The color of each film changes from transparent to dark brown. It is clearly seen that the NiO-10 and NiO-40 films show a less transmittance modulation than the other NiO films because those films were thinner in thickness. The transmittance modulation of the NiO-30 film reaches about 72.5 % at 550 nm, while NiO-25 and NiO-20 exhibit about 63.4 % and 57.6 %, respectively. The high transmittance modulation in a NiO-30 film is considered to be due to the structural high thickness of nanoflakes than the other NiO films. Such transmittance modulation trends well agreeing with the above SEM, XRD and CV analysis.

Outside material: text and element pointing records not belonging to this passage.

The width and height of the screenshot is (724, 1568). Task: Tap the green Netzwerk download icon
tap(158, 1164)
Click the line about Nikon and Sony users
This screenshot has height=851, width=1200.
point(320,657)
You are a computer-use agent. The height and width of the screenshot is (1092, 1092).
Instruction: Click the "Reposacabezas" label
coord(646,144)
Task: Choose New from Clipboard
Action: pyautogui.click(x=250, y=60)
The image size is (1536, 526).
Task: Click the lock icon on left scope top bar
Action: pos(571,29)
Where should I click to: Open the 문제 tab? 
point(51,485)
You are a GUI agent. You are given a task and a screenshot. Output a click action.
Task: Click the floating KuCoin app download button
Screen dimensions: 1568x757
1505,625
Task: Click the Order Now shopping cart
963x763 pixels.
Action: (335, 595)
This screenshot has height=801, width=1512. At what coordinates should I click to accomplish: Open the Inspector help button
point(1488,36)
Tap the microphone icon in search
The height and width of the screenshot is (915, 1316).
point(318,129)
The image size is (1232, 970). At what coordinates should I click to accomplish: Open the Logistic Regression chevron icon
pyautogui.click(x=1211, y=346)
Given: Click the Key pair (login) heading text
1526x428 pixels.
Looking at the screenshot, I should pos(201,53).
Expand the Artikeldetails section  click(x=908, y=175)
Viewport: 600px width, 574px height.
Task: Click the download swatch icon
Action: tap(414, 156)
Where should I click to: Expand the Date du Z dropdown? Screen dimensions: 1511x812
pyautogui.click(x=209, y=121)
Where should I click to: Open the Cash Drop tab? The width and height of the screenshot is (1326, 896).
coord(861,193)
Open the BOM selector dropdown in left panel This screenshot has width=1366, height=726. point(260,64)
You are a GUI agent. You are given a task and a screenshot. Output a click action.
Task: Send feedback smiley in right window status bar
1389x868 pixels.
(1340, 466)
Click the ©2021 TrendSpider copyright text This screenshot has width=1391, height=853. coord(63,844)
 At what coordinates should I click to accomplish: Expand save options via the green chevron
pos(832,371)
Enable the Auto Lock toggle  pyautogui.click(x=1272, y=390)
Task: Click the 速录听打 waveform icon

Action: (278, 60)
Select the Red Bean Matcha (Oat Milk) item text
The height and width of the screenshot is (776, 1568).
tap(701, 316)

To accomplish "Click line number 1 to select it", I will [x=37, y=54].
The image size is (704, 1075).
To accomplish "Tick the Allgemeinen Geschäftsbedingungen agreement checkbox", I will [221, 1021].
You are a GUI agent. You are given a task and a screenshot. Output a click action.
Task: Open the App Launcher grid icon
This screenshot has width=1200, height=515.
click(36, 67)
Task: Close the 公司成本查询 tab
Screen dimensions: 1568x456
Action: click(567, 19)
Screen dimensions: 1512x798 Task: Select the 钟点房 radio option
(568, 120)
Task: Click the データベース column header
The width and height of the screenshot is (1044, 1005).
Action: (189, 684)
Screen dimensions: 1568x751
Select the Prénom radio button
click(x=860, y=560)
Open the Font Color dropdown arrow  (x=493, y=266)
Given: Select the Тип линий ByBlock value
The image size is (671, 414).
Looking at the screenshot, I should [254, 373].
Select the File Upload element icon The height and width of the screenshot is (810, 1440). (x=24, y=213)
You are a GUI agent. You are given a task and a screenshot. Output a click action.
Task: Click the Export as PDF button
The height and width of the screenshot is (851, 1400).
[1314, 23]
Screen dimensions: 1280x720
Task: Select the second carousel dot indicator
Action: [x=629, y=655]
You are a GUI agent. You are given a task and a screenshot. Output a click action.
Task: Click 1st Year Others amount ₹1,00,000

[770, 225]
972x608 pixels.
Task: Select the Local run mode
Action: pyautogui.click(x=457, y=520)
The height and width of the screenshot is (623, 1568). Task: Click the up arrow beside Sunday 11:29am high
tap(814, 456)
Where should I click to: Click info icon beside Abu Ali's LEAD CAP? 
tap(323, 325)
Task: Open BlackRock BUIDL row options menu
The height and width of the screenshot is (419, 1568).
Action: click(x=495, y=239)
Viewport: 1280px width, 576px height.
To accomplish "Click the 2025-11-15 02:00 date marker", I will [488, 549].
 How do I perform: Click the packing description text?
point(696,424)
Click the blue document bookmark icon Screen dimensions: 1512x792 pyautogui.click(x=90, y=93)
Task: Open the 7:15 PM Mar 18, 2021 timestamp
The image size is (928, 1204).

The cycling durability of the NiO films prepared in this study was evaluated by CA measurements and corresponding in situ transmittance at 550 nm.. After being subjected to 3000 cycles, the decay of transmittance modulation for NiO-25 film was about 18.5%. Furthermore, even when subjected to 5000 cycles, the transmittance modulation of NiO-25 film decayed only for 25.2%. These remarkable durability values are much higher than for pure NiO films prepared by similar CBD method reported previously [20-22]. Interestingly, the significant decrease of transmittance modulation after 500 cycles was observed for the NiO-30 films, which has best transmittance modulation, and this decay accelerated until 1200 cycles. Finally the NiO nanoflakes fell off form ITO glass resulting in unmeasurable. This drastic decrease of stability can be considered that weak adhesion between nanoflakes and substrates could occur when excess Ni(H2O)6-x(NH3)x was formed in the CBD solution as described in XPS results. The best cycling durability of the NiO film prepared with appropriate addition of aqueous ammonia can be possibly attributed to the high growth rate of NiO nanoflakes resulted in high transmittance modulation and chemical composition of final NiO films by providing proper amount of OH ions.
Summary
In summary, 2-dimensionally networked NiO nanoflakes films were prepared by the CBD method. The addition of aqueous ammonia significantly affects the growth of NiO films and appropriate additions of amount of aqueous ammonia is important to obtain the balanced EC performance of NiO films between transmittance modulation and cycling durability. The NiO-25 film exhibited high transmittance modulation (Tbleaching: 86.8% and Tcoloring: 23.4%) and noticeable cycling durability (only 25% decrease after 5000 cycles) at 550 nm. This paper presents that the cycling durability of NiO films can be improved by simple aqueous ammonia control without complex composite structure of metal doping, and it can be used to make high quality EC NiO films for smart windows.